Here's a scenario I've seen in multiple enterprises using Azure.

1. Company decides to go with Terraform for all their infrastructure deployment automation.
2. Company doesn't want users to download the Terraform modules for Azure directly from the Internet. Several possible reasons: security might want to restrict some things from being used, folks want to "shift security left", or there may be performance concerns with using only the publicly-downloadable modules.
3. Company decides to create repos for each of the different Azure resources, each with a "custom" Terraform module that they control and version themselves.
4. Company tells and/or restricts all engineers to use only the "approved modules". Some call them "approved", some call them "golden", etc.

From a high level, this makes sense. It allows the security team to vet each of the resource types that the company is going to deploy. It allows the enterprise architecture team to restrict certain options from the engineers to keep from having features out that haven't been approved. It provides a team to point to for all of the future updates to the Azure provider, meaning that every application team isn't doing the same work to perform the updates.

Let me say this:

THIS COMPANY HAS BUILT A STRUCTURE THAT WILL CRUSH THEIR CLOUD AMBITIONS.

Now, let's assume that the company in question is the company where you work. Here's the crux of things: the Terraform modules for your chosen cloud provider are not released at the same time as the services the provider is offering.

When Azure releases a new service, they do not necessarily (and almost never) release the Terraform module for that service. The AzureRM module is not part of Microsoft's ecosystem, as it's an open-source project only. Microsoft does work on it and contribute, but they do not have to. Similarly, it is not maintained by Hashicorp (the makers of Terraform) either...again, they do contribute, but it's not "same day" as new Azure features happen.

This means there's a necessary delay between the feature in the cloud being available, and the Terraform module being available to set it up. Your application team will already be waiting for the module to be updated.
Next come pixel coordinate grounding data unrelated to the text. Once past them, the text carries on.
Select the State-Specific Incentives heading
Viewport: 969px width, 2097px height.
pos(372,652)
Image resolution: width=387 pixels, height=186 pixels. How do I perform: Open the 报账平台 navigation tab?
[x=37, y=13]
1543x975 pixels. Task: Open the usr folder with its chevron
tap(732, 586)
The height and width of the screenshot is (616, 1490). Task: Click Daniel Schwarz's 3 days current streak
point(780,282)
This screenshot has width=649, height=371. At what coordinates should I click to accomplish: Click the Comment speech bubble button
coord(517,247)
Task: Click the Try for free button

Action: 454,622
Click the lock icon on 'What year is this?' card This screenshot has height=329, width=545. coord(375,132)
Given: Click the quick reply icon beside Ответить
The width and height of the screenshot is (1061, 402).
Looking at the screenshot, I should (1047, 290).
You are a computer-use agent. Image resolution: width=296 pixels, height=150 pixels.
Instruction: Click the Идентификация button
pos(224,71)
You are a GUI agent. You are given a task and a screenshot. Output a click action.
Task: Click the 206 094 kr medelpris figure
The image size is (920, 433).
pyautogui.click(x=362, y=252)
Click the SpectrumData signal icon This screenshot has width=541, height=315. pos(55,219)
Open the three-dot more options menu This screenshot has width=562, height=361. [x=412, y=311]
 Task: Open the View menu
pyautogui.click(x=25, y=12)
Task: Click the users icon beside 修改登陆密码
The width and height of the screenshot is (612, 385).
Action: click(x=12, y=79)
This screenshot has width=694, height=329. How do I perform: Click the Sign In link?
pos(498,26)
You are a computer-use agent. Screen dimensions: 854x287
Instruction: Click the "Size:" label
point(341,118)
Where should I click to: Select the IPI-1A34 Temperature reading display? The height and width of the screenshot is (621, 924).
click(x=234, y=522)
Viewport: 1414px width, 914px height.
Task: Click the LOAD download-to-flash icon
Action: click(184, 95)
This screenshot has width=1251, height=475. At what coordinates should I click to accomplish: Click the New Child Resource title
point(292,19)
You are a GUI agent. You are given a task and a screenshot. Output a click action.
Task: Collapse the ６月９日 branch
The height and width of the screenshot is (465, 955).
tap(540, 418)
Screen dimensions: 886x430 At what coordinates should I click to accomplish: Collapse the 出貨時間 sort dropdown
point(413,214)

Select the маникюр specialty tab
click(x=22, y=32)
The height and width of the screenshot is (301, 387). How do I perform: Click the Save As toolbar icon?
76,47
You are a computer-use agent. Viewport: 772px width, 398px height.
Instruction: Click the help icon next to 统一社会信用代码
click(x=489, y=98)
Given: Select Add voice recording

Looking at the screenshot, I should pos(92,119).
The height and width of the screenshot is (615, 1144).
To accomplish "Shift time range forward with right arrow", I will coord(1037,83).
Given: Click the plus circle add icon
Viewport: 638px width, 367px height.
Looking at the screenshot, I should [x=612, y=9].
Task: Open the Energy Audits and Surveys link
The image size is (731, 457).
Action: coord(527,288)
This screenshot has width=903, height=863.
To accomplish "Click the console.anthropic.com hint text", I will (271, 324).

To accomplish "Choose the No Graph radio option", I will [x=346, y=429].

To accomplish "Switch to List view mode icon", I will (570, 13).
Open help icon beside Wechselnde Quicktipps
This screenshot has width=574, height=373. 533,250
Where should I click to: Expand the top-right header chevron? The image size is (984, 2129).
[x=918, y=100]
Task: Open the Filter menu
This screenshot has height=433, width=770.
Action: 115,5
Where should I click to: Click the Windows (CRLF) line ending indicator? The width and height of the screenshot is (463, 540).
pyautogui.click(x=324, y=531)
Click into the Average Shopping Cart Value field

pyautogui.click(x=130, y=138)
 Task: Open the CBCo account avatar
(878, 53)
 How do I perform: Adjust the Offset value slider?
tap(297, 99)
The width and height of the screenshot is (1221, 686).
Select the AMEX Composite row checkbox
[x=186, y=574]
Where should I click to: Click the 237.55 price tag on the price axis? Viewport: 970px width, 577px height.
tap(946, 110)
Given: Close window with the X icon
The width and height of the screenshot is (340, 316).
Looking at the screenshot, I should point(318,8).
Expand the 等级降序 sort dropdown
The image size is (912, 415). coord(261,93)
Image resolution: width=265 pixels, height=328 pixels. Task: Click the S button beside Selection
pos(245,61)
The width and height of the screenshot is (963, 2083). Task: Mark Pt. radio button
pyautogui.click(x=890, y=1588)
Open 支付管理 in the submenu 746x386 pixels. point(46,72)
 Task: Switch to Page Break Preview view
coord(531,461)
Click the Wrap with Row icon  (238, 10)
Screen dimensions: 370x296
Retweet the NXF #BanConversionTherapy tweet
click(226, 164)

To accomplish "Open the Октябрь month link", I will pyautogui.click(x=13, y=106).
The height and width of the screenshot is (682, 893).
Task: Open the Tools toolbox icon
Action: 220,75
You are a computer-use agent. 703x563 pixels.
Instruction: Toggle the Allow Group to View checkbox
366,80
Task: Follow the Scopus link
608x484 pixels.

When you decide to create "your own" module, you then place a team in between the open-source module and your application teams. Your application team will now have to wait for your "Terraform team", too.

Your Terraform team is going to be exactly like any other team in your company. They will have a work backlog. They will want to manage their workload, just like your team does. They will have intake forms for you to fill out. They will want to have meetings to see what your new request is about. They may even decide they won't make the change because you are the only one of their many customers and they have other priorities.

Your application team is now stuck doing paperwork, sitting in meetings, and debating with people whether or not the feature is important. You can forget about consuming the service immediately, unless you do something like deploy it with a different method while you wait on the Terraform team (it will happen...you cannot restrict Azure CLI, for example). Which takes you down the path to Terraform state file hell.

DO NOT FOLLOW THIS PATTERN IN YOUR WORKPLACE.

The reasons to follow the pattern seem reasonable, but you are building a house of cards that will inevitably break down your application teams. Please remember that the Terraform modules ARE NOT the actual resources that are getting deployed. None of the work from your "Terraform team" is providing value to your actual customers...the team is just repackaging stuff that they literally download themselves (from the same place your application team would, as a matter of fact) and is causing your developers unnecessary delays.

Let teams download the Terraform modules from the source, which will be the quickest way for them to get to consume new cloud features. You can manage the security and compliance of your resources using things like Azure Policy, and not stop your application teams from doing their jobs. (As a matter of fact, in every case I've seen, the security teams still use policy to provide such compliance, which makes the Terraform team completely redundant in that respect.)